▶ [WHAT IS BEING ASKED] Transcribe exactly the lines from the one containing "Task: Select the Проценка tab" through the end of the entries, including both the first and the last, and nothing else.

▶ [EXERCISE INPUT]
►
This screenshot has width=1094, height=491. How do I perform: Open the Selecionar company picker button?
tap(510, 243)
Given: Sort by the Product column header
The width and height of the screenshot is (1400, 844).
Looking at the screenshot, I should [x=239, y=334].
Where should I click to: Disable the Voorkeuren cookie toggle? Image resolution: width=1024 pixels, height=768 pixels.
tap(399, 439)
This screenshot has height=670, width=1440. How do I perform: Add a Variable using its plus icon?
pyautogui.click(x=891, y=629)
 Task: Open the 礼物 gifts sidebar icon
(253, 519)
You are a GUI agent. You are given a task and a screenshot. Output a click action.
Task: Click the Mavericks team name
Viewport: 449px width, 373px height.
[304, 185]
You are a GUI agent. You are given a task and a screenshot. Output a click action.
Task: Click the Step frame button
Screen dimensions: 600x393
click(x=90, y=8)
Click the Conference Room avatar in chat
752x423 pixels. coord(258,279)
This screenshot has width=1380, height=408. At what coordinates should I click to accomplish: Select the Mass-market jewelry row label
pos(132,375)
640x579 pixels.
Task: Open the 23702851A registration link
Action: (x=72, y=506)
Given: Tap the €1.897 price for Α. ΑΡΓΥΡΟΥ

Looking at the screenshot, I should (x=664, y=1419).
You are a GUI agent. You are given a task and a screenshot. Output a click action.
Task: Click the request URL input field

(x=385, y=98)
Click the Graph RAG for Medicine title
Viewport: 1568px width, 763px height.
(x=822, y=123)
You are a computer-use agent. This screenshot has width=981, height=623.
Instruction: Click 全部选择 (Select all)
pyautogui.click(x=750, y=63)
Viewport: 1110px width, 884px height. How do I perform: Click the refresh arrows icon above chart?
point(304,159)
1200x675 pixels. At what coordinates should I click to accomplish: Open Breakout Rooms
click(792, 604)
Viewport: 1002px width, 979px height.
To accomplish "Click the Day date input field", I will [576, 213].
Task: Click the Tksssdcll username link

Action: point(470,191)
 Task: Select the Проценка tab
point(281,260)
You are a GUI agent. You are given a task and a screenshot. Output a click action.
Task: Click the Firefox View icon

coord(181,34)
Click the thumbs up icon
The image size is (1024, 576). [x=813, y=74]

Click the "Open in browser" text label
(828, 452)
◄
▶ [SOLUTION]
 Task: Select the Проценка tab
point(281,260)
You are a GUI agent. You are given a task and a screenshot. Output a click action.
Task: Click the Firefox View icon

coord(181,34)
Click the thumbs up icon
The image size is (1024, 576). [x=813, y=74]

Click the "Open in browser" text label
(828, 452)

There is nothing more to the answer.